Schmitz: Wenn Sie die Sexualethik der Katholischen Kirche bewerten würden, Sie haben verschiedene Dokumente gesichtet, den Weltkatechismus unter anderen, wie würden Sie diese Sexualethik oder das Verständnis der Katholischen Kirche in bezug auf die Sexualität, auf die Homosexualität bewerten?
Kluge: Ja, insgesamt würde ich sagen, dass überhaupt die Ansicht von Sexualität in der Katholischen Kirche sehr alt ist. Sie wird immer weiter verkündet. Und man sieht kaum Fortschritte. Und da fehlen mir vor allen Dingen auch Sichtweisen der Humanwissenschaften. Man kann heute Sexualität nicht nur nach den Aussagen biblischer Textstellen festlegen, sondern ich glaube es geht hier ja auch um den Menschen.
Schmitz: Zugleich spricht aber auch diese Instruktion davon, dass Homosexuelle vollkommen anerkannt werden müssen, dass es da eine große Toleranz geben muss und eine Achtung dieser Menschen.

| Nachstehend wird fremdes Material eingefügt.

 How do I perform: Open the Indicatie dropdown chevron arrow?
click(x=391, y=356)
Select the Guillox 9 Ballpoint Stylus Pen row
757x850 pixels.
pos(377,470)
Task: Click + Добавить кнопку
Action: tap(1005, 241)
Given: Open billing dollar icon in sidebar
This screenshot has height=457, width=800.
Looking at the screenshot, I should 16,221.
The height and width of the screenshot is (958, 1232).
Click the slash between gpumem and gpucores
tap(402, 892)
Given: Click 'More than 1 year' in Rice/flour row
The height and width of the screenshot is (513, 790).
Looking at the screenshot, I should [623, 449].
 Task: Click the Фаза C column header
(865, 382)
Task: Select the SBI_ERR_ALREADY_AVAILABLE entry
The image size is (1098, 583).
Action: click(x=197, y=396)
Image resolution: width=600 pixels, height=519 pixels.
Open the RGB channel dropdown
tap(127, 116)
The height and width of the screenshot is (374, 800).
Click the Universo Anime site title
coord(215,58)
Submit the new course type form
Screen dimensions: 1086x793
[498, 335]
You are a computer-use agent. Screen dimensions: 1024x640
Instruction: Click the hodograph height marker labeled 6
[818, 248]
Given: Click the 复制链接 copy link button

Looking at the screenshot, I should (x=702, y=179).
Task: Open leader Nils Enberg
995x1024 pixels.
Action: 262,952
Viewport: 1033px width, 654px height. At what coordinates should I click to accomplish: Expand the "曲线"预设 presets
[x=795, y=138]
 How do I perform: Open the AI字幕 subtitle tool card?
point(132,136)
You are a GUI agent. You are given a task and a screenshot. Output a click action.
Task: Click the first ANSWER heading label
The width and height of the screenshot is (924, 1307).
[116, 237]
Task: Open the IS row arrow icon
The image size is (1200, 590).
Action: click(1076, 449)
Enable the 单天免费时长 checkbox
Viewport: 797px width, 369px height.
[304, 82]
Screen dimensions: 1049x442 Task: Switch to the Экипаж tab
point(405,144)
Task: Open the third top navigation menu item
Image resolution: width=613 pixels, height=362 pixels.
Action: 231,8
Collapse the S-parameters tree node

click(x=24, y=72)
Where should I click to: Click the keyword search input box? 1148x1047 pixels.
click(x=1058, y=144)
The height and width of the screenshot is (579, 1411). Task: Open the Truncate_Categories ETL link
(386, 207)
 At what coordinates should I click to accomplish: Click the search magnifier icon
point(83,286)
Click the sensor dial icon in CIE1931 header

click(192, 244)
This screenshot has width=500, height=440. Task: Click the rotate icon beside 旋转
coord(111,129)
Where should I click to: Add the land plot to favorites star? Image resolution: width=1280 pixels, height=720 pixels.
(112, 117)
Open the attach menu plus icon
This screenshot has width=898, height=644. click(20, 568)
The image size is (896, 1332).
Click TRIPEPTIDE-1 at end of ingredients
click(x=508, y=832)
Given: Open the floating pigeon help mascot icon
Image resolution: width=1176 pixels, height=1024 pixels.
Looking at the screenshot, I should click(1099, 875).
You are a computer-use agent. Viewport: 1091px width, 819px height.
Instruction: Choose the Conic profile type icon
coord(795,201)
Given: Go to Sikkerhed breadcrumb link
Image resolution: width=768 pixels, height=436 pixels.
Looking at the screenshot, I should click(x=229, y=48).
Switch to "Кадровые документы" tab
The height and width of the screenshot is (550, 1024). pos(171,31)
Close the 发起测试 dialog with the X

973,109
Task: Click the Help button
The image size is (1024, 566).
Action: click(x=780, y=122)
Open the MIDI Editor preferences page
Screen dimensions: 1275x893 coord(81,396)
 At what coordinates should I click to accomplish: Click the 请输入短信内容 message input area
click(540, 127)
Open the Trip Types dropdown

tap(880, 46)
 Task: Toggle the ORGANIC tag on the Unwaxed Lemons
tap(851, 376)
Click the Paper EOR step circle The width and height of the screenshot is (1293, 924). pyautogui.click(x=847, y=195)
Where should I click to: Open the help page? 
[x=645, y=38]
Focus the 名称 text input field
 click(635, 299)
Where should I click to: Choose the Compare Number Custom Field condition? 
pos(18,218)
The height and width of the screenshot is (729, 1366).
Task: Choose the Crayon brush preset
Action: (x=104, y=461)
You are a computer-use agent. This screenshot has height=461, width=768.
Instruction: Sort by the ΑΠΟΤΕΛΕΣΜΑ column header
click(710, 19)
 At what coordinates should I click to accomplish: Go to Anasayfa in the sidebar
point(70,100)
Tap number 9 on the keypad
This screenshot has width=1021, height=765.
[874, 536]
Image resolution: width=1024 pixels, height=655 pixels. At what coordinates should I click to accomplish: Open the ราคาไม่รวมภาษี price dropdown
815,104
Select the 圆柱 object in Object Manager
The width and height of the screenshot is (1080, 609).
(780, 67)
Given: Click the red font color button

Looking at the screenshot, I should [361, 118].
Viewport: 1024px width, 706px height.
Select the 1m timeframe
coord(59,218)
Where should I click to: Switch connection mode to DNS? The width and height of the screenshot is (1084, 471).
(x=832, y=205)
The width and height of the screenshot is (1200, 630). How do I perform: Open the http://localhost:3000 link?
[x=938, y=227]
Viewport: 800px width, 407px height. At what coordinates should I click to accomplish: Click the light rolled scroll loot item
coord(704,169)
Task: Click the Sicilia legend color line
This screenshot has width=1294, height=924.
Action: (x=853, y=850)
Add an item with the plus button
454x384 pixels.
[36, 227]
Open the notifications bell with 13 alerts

Kluge: Ja, das ist glaube ich doch eine neue Wendung. Aber ich glaube, sie sagt noch nicht viel aus, wenn dann gesagt wird, man müsse den Homosexuellen mit Achtung, Mitgefühl und Takt begegnen. Auf der anderen Seite wird aber auch formuliert, dass es nach wie vor ungeordnet ist, dass es sündhaft ist, dass es eine Verirrung ist von Menschen. Und da sehen Sie mal, dass das nach wie vor auch negativ qualifiziert wird.